The Times Literary Supplement of August 16th, 1917, had an article, “After Many Years,” which sketched the history of the Jews in Palestine, and went on to say that:⁠—

“The Palestinian Jew during the past decade has shown a certain capacity for self-government, and has successfully assumed many of the functions of administration which the neglect of Ottoman Mutessarifs had left unperformed. Under the influence of a renovated system of education, imparted in Hebrew, he was rapidly forgetting his German leanings or his Russian or Rumanian traditions, and was becoming a farmer of his own soil. If this process can be resumed and its scope widened after the war, Palestine may slowly grow from a State with the status say of the Anglo-Egyptian Sudan—and develop into an autonomous protected State, with its own native sovereign and administration and forming part of the Empire in just the same way as do many States which are in full control of their internal liberties.”

Common Sense, March 10th, 1917, dealt with the Jewish claim to Palestine, and declared that:⁠—

“If, when we make peace, we are to make a just and lasting peace, the terms of the compact must run along the lines of nationality. In such a settlement the Jewish claim cannot be avoided, and we may hope that, as a consequence of the gentle pressure now being applied, the British Government will regard it as a duty to obtain a Hebraic Palestine as one of the terms of peace.”

The Manchester Guardian, in an article on June 25th, 1915, on “Jews and the War,” described the suffering of the Jews scattered amongst the nations, and defines Zionism as follows:⁠—

“Zionism is, from one point of view, the effort of the Jewish spirit to establish a firm ground for its own continuance and development in a changed world, which threatens by degrees to overwhelm it. Such a movement was bound to come so soon as danger threatened a race-life so tough and enduring, and a spirit so distinctive and powerful, and it is, like other spiritual things, essentially independent of material means. But for the early realization of its immediate purpose material means are necessary, and the future of Palestine thus becomes for the Zionist a matter of pressing and capital importance.”

The Manchester Guardian, in a leading article on “The Future of Palestine,” in its issue of October 1st, 1917, asks:⁠—

“How can we as champions of the cause of nationality, refuse our sympathy to the attempt to end age-long exile of the Jewish people from their political home in Palestine?”

The Liverpool Courier of April 24th, 1917, in a leading article, “Rebuilding Zion,” said:⁠—

“A British Palestine must be a Jewish Palestine.... Given the protection of the British flag, and the self-governing system of the British Empire, Palestine might soon become a new and living Zion. Such a consummation would be a triumph of the British spirit. It would be a worthy object to strive for in the great war, for it would fulfil a deep national aspiration among a disinherited people of extraordinary genius, and to that extent would add to the number and the weight of the blows we should deliver against anti-national Prussianism.”

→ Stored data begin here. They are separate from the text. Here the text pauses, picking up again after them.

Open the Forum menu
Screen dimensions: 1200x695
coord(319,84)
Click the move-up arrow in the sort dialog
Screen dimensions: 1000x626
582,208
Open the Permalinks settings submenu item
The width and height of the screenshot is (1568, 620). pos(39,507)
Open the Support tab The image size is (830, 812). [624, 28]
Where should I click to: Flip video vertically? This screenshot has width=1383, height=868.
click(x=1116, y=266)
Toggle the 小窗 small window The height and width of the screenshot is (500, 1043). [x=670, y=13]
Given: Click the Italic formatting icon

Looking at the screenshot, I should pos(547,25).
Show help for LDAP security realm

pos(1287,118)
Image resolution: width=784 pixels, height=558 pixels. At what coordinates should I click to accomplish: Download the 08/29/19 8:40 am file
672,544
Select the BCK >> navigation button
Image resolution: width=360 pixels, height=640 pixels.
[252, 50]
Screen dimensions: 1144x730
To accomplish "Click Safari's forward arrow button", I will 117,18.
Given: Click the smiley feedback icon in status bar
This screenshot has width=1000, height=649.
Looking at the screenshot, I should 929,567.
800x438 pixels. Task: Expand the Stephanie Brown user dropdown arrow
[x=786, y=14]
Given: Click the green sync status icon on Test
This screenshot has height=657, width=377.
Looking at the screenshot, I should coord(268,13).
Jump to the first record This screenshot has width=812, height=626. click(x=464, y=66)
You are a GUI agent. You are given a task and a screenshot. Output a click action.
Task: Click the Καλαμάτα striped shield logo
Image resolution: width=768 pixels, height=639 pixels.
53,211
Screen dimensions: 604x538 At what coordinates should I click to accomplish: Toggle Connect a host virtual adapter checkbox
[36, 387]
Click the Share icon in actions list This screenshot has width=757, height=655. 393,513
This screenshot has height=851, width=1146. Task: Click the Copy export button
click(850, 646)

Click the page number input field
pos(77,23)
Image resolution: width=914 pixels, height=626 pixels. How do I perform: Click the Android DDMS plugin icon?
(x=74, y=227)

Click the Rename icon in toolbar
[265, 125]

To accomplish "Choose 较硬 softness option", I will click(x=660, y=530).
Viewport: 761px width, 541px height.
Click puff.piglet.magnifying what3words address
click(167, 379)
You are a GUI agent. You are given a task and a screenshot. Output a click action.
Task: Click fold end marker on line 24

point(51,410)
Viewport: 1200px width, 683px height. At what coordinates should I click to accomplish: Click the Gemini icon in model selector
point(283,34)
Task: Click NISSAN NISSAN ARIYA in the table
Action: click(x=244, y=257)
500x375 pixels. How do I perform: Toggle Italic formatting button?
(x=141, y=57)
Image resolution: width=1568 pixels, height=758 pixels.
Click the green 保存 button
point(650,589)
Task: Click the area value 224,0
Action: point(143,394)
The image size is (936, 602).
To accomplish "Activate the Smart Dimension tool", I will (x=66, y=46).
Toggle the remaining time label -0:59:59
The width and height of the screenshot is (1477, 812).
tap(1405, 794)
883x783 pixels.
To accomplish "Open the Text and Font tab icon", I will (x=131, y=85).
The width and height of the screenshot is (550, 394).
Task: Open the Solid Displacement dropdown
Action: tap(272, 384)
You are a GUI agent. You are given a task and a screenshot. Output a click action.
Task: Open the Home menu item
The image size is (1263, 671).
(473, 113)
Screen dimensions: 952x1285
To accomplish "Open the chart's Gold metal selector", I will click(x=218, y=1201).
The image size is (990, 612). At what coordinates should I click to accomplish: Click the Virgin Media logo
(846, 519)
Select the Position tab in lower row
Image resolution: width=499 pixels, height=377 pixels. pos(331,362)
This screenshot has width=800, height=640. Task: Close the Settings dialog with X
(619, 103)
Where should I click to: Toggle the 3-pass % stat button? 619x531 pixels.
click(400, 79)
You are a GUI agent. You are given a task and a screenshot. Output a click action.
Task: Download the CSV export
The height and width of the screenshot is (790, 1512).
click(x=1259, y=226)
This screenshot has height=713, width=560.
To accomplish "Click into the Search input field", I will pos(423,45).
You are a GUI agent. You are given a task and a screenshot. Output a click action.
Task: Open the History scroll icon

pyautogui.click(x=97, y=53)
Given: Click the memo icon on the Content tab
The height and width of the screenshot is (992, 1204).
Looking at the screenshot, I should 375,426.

The Liverpool Courier of June 15th, 1917, on “The Future of Palestine”:⁠—

“The Jews could make Palestine once more a land flowing with milk and honey. The country has enormous economic possibilities.

“... It must be the business of the Allies, in pursuance of their policy of liberation, to restore to Palestine its liberties, and to provide a centre of nationhood for the Jewish race.”

In a leading article on “The Land of Promise,” The Liverpool Courier—October 19th, 1917—again dealt with the Jewish claims to Palestine, and says:⁠—

“We may be as certain of a loyal Anglo-Jewry with a Jewish Homeland reconstituted, as we are to-day. Britain has always taken kindly to the idea of the Jewish Resettlement, and the moment seems now at hand when an ideal—cherished both by Britain and by Jewry—is not unlikely to find realization.”

The Glasgow Herald, May 29th, 1917, in an article on “Zion Re-edified,” dealt fully with the anti-Zionist manifesto, and said of the Zionists:⁠—

“They are looking forward now not to a re-edified Zion which the breath of a Turkish Sultan could tumble into ruin, but to the establishment of a Jewish State, under the suzerainty of some strong Christian power.

“Jews in every land have felt that what has been the dream of long ages of exile and persecution may at last become a reality on which their eyes shall gaze.”

The Yorkshire Post, April 12th, 1917, gave the history of “Jewish Colonization in Palestine,” and concluded that:⁠—

“Thus there is some foundation for the claim that in the settlement after the war provision should be made for the unhampered continuance and extension of the colonization of Palestine by the Jews; and should that develop in process of time into the establishment of a Jewish nation there, it will be a result by no means inconsistent with the ideals for which Great Britain and her Allies are fighting.”

The Contemporary Review of June, 1917, had a short note on the “Jewish Claim to Palestine”:⁠—

“Evidently the principle of nationality is itself considered sacred; it is an asset to the world, and it carries its rights, moral rights, which are none the less rights, if they cannot be enforced by the sword.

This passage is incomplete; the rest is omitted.